Christmas all year round... or at least for two months or more.


Christmas is the very best time of year. I will disagree with anyone who dares to tell me differently. Christmas season in my life starts quite early in the year…. Like Halloween early. It’s fabulous. Not Christmas season like the consumer chaos season, but the grateful, spend time with the family and hope for the peace that Christmas brings to reach the entire world kind of season. This season includes family left and right. I think most of our traditions are all packed into the last couple months of the year…. Birthdays, Thanksgiving, Christmas, New Years…. All of them are just packed with the spirit that Christmas requires to be Christmas. As of now, I’ve already started singing Christmas music (thank you Women’s Chorus for starting Christmas music on Halloween), watched A Christmas Carol, pulled out Christmas stories and made a traditional family dish just for fun.

I love Fall. I love Christmas. And I love that they are right next to each other. It is so beautiful as the seasons change and the holidays come. The last time I was home I went on a drive to the neighborhood where my grandparents lived. The colors were absolutely gorgeous. The only other time I have seen a picture perfect scene like the one I found… well, it was a photoshopped picture – a work of art kind of like this except real… the vibrancy and contrast were really there. Add the charming houses from the township of Millcreek in Salt Lake City framed in great old, colorful trees and the emotional attachment of beloved family memories and that was the scene. Next time I will make sure to take my camera. Maybe I will live there someday. I very much want to.



As I mentioned, I’ve already watched A Christmas Carol…. Not the Muppets version if you were wondering (as good as it is, it doesn’t compare to the real story). Every time I read, watch or listen to A Christmas Carol one quote always stands out. “I will honour Christmas in my heart, and try to keep it all the year. I will live in the Past, the Present, and the Future. The Spirits of all Three shall strive within me. I will not shut out the lessons that they teach.” This is moment of great internal change for Scrooge and I believe that it is possible for the scrooge-self that pops up every now and then to have this change as well. What does it take to honor something with your heart? Not the mind or out of customs or ethics, but the heart… fully and intentionally honorable every moment because you feel the necessity to make it an irremovable part of your life, like the heart to the necessity of the life of the body.

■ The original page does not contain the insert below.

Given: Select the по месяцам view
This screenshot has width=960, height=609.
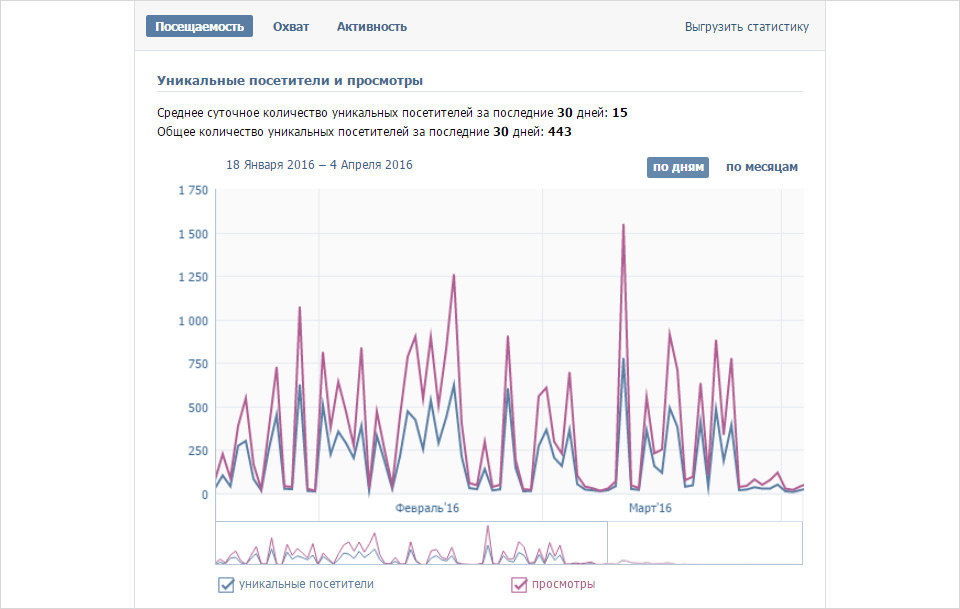Looking at the screenshot, I should (x=762, y=167).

This season I’ve been finding different perspectives on Christmas. Have you ever considered what the Wisemen felt as they searched for the newborn Messiah? How about the Shepherds in the field? What about the people throughout the ages and their Christmas experiences? How about Mary and Joseph as they held their newborn son and began to fathom the importance of that moment? How can it be captured or understood?

(Can you tell what is coming? Yup… a music analogy and choral experience.) I am blessed to be a member of BYU’s Women’s Chorus again this year. Auditions may have been stressful but I can attest that it was worth it… especially since we’ve started Christmas music. We are singing “The Candlelight Carol” by John Rutter – I believe that the lyrics may have begun the thought process of a Christmas perspective. We have been challenged to “sing the language” rather than the music or the words of the song and I had to ask myself how I could sing the language if I did not spend the time to understand what they meant. Here are the lyrics to The Candlelight Carol…. (the other Christmas pieces will probably come later.):

How do you capture the wind on the water?

How do you count all the stars in the sky?

How can you measure the love of a mother,

Or how can you write down a baby’s first cry?


Shepherds and wise men will kneel and adore him,

Seraphim round him their vigil will keep;

Nations proclaim him their Lord and their Saviour,

But Mary will hold him and sing him to sleep.


Candlelight, Angel light, firelight and star-glow

Shine on his cradle till breaking of dawn.

Gloria, Gloria in excelsis deo!

Angels are singing the Christ child is born.


Find him at Bethlehem laid in a manger:

Christ our Redeemer asleep in the hay,

Godhead incarnate and hope of salvation:

A child with his mother that first Christmas Day.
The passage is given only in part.